Terremoto, torna la paura nel Maceratese: tre scosse superiori al terzo grado

Torna la paura nelle zone già violentemente colpite dagli eventi sismici degli ultimi mesi, che hanno portato distruzione e morte nelle aree del Centro Italia comprese tra le regioni di Marche, Umbria, Lazio e Abruzzo.

Una serie di scosse, tutte superiori al terzo grado, ha riportato una grande agitazione tra le popolazioni già duramente provate dai terremoti che si sono susseguiti dal 24 agosto in poi.

Sono due, in particolare, le scosse di terremoto nettamente avvertite dalle persone residenti in queste zone: la prima è stata di magnitudo 3.6, con epicentro a 4 chilometri da Fiastra e Fiordimonte (nel Maceratese), ed è stata registrata alle 16.35 di oggi a una profondità di 10 chilometri. Il sisma è stato sentito chiaramente in tutto l’entroterra; l’evento sismico è stato distintamente avvertito anche a Macerata. Un’altra scossa di 3.4 è seguita alle 16.45, con epicentro sempre a Fiastra.

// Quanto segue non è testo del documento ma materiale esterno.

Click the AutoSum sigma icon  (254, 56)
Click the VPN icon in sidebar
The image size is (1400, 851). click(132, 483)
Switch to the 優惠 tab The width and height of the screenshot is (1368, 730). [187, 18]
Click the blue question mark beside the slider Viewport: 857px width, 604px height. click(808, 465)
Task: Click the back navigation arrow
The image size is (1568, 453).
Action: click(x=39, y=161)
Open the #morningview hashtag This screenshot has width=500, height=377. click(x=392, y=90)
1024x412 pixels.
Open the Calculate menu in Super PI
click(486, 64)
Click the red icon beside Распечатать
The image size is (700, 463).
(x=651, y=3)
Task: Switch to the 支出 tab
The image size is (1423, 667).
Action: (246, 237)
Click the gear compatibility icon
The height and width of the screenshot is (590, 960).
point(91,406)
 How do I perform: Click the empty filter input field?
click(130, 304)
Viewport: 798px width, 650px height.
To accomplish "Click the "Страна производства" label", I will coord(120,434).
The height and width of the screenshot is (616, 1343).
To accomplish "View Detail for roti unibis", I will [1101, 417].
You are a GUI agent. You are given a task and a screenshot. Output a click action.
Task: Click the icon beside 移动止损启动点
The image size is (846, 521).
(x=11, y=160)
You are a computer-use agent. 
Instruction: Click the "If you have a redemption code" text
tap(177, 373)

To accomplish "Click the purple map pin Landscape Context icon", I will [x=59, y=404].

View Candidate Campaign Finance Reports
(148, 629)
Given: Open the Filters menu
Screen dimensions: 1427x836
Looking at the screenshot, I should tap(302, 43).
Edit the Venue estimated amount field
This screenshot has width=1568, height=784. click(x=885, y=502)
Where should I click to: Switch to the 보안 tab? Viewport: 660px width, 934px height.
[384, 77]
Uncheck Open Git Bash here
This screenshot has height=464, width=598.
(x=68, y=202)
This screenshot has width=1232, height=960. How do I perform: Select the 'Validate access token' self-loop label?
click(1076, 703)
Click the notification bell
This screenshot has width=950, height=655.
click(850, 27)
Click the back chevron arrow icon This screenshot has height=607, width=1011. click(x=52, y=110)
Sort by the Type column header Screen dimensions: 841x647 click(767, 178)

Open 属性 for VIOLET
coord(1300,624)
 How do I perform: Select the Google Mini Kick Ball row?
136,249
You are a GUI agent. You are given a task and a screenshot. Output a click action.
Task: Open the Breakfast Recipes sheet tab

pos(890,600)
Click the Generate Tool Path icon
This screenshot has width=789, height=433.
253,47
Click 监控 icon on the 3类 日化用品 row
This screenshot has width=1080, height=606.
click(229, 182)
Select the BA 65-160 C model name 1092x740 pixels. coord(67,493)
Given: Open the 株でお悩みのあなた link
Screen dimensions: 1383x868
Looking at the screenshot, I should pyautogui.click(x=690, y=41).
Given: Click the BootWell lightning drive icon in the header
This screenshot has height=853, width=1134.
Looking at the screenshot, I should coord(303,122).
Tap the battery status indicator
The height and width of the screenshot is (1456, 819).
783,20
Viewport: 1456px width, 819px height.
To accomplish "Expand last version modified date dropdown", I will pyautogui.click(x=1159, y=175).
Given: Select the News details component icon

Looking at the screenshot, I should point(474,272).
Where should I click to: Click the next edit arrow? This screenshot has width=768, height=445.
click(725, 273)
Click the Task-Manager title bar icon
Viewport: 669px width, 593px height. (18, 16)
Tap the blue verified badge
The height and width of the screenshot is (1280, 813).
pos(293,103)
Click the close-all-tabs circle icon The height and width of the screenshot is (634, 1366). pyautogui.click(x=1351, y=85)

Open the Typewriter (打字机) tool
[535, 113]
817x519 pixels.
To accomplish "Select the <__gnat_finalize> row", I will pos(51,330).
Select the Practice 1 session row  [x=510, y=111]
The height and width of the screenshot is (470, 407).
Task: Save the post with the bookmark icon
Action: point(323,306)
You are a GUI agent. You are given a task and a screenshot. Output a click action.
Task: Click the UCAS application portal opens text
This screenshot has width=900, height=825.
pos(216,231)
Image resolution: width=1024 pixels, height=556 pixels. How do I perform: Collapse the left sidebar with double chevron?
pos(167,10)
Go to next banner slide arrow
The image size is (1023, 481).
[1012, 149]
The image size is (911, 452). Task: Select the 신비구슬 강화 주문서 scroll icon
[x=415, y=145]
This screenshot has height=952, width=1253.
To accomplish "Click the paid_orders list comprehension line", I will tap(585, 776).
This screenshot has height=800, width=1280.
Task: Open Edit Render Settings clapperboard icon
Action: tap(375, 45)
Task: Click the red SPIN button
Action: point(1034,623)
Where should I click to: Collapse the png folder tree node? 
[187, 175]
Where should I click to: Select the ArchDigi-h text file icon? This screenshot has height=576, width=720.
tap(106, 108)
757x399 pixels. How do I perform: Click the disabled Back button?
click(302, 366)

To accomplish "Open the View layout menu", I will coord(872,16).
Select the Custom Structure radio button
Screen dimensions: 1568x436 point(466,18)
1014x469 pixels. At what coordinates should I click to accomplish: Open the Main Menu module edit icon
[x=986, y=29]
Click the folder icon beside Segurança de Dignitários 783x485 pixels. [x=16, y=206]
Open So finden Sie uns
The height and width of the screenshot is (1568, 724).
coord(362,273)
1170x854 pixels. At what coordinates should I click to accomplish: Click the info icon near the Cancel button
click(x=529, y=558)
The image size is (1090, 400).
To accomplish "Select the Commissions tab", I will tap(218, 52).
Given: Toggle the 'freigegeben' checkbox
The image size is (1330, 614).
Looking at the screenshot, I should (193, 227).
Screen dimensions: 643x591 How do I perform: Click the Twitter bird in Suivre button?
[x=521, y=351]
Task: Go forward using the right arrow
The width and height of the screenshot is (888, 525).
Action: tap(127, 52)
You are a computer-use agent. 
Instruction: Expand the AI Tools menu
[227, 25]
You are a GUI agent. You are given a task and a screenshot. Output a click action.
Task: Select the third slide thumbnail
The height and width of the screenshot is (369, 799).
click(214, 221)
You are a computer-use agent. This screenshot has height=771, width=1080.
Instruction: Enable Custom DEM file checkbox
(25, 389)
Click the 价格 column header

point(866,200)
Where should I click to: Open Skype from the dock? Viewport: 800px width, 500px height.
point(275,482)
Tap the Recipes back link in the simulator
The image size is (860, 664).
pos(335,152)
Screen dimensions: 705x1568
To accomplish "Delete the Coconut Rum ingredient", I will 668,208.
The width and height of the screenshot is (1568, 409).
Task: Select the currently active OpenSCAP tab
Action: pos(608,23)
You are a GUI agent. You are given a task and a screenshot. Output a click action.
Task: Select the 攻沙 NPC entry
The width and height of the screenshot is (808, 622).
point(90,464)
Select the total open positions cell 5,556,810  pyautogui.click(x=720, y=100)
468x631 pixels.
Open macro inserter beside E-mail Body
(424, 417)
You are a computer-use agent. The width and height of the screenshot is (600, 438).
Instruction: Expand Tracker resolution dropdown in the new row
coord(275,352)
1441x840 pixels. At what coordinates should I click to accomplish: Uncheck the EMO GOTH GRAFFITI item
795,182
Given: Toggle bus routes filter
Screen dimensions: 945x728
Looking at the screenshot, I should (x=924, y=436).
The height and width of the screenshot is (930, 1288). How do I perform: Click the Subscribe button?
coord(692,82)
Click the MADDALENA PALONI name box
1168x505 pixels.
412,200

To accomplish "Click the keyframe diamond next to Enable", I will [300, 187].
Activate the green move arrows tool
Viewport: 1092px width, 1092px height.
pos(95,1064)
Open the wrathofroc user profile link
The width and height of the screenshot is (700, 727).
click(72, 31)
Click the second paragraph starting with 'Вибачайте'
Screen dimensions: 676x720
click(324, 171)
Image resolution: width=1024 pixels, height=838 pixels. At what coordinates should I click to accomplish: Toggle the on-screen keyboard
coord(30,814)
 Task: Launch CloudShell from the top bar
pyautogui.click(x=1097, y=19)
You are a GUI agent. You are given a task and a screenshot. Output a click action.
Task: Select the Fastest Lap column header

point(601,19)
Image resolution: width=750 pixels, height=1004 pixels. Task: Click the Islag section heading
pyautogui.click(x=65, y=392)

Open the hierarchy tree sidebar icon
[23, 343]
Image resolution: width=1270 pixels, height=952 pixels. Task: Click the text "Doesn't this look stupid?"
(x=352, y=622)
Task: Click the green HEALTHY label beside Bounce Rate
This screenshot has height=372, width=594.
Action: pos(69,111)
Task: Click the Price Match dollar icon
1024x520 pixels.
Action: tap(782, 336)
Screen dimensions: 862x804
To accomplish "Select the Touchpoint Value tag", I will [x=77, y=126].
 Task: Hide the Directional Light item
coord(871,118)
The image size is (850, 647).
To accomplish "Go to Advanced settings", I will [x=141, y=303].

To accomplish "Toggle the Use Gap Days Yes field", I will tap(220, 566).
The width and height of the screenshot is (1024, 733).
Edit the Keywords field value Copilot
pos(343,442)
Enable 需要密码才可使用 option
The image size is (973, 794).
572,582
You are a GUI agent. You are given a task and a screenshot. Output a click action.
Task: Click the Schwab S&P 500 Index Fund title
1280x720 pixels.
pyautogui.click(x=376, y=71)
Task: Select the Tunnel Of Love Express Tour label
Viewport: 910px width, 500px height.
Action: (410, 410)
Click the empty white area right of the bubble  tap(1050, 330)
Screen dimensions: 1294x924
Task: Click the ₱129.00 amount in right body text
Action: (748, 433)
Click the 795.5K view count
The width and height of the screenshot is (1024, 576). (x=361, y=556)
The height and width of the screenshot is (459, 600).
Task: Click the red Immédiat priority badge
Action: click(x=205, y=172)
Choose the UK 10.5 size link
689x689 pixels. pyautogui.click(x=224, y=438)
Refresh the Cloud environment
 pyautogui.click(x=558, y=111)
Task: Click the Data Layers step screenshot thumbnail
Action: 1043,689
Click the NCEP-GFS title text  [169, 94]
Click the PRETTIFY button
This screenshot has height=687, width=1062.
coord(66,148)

Ma anche in mattinata la terra era tornata a tremare: una scossa di 3.3 con epicentro a Fiordimonte era stata registrata alle 11.43, mentre un’altra di 3.0 alle 10.56 ha visto come epicentro sempre Fiastra. Altre quattro scosse tra 2.0 e 2.9 si erano verificate in mattinata nella stessa zona dei Sibillini. Uno sciame sismico che non accenna a scemare e che torna a far paura nelle popolazioni del Centro Italia.